Les principaux indices boursiers de Wall Street ont atteint de nouveaux sommets ce mercredi. L’amélioration de la croissance économique américaine au troisième trimestre, la vigueur des dépenses de consommation le mois dernier et l’optimisme renouvelé à Wall Street au sujet d’un accord commercial avec la Chine ont atténué les craintes d’une récession.

L’indice S&P 500 a grimpé de 0,27 %, tandis que l’indice Dow Jones s’est apprécié de 0,19 %, ce qui leur a permis de poursuivre une ascension record. L’optimisme des marchés s’explique en grande partie par des données économiques plus solides que prévu, suggérant que l’économie continuera de croître à un rythme modéré au quatrième trimestre.

Les derniers indicateurs montrent que le PIB américain a augmenté de 2,1 % au troisième trimestre, soit une hausse de 2,1 % par rapport à une précédente estimation à 1,9 %. Ils révèlent également que le ralentissement de l’investissement des entreprises pourrait se stabiliser. Les perspectives économiques se sont encore améliorées, grâce à une hausse des dépenses de consommation aux États-Unis le mois dernier, tandis que le nombre d’Américains ayant demandé des allocations chômage a également diminué, ce qui permet de diminuer davantage les risques de récession à court terme. 

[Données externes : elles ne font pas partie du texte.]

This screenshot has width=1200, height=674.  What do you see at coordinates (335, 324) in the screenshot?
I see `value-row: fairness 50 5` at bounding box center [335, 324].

La robustesse des données économiques contribue à l’optimisme général à l’égard d’un accord commercial avec la Chine, notamment grâce aux propos de Donald Trump, qui a annoncé mardi que les États-Unis étaient « dans la phase finale » de l’accord crucial. Pour ajouter à la récente reprise du marché, les bénéfices des sociétés au troisième trimestre ont été meilleurs que prévu. Selon les données de Refinitiv, sur les 484 sociétés du S&P 500 qui ont déclaré des bénéfices, 75 % ont dépassé les estimations, contre 18 % d’entre elles qui n’ont pas réussi (lors d’un trimestre typique, seulement 65 % des sociétés dépassent les estimations et 20 % échouent).

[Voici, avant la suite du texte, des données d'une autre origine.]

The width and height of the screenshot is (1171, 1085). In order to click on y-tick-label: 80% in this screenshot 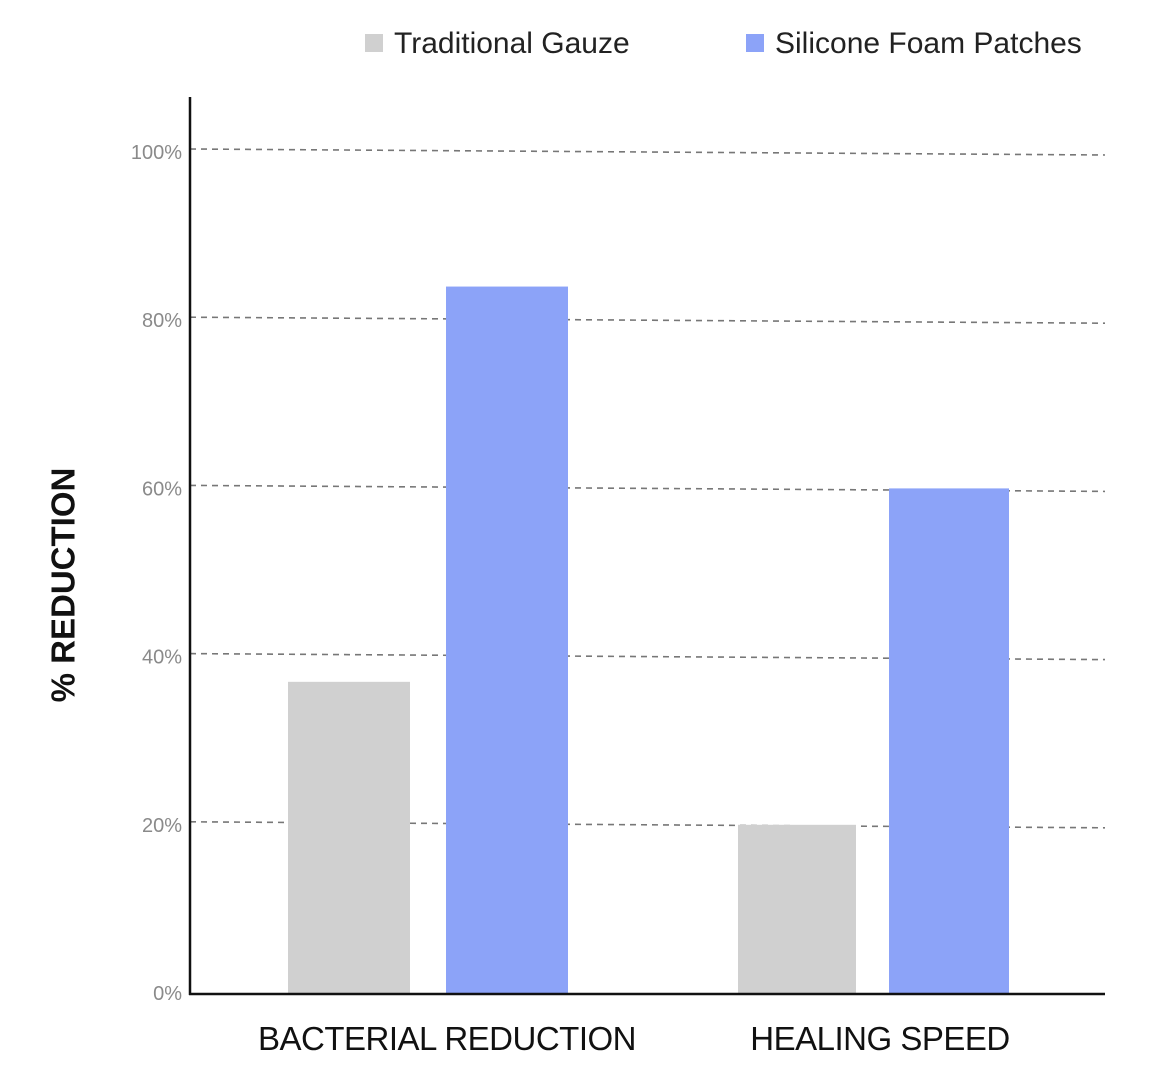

Depuis le début de l’année, l’indice S&P 500 est en hausse d’environ 25 % à Wall Street, tandis que le Dow Jones a augmenté de près de 21 %. Le S&P 500 a établi plus de 12 records au cours du dernier mois. Brad McMillan, directeur des investissements du Commonwealth Financial Network, a déclaré récemment : « D’une manière générale, une série de nouveaux records reflète à la fois l’optimisme ambiant ainsi qu’une forte demande d’actions, et cette tendance devrait se poursuivre ».

Les craintes de récession à Wall Street semblent être en veilleuse pour le moment, car les actions américaines devraient continuer à augmenter en 2020, mais, selon un récent sondage réalisé par Reuters, elles grimperont à un rythme plus modeste que cette année. Le marché devrait être stimulé par une croissance mondiale plus stable, des politiques accommodantes de la banque centrale et une reprise des bénéfices aux États-Unis. Parmi les plus grands risques à l’horizon 2020 figurent l’élection présidentielle, qui devrait créer une incertitude politique, voire une nouvelle guerre commerciale entre les États-Unis et la Chine, ce qui nuirait inévitablement à la croissance économique mondiale.

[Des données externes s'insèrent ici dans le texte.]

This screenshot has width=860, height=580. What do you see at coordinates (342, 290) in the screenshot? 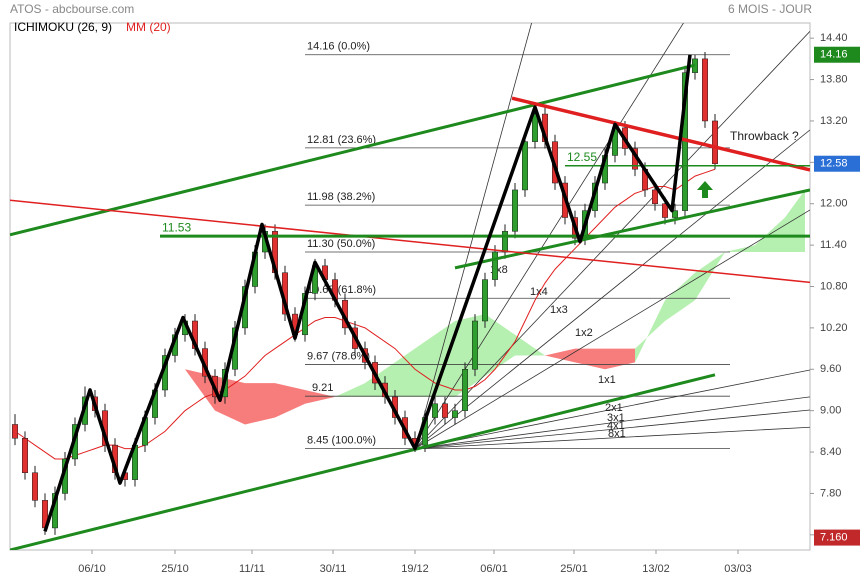
I see `fib-label: 10.63 (61.8%)` at bounding box center [342, 290].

Malgré l’optimisme renouvelé quant à la signature d’un accord commercial, Hong Kong apparaît comme un point de discorde. Donald Trump a déjà reconnu que les manifestations constituent un « facteur de complication » dans les négociations en cours. Le Sénat des États-Unis a récemment adopté un projet de loi visant à soutenir les manifestants, poussant ainsi la Chine à accuser son rival de s’immiscer dans ses affaires intérieures. Interrogé récemment au sujet du projet de loi en faveur de Hong Kong, le président américain est resté évasif : « Nous devons soutenir Hong Kong, mais je suis également aux côtés du président Xi ». Notons néanmoins que Donald Trump a promulgué la loi visant à soutenir les manifestants hongkongais dans la nuit du 27 au 28 novembre.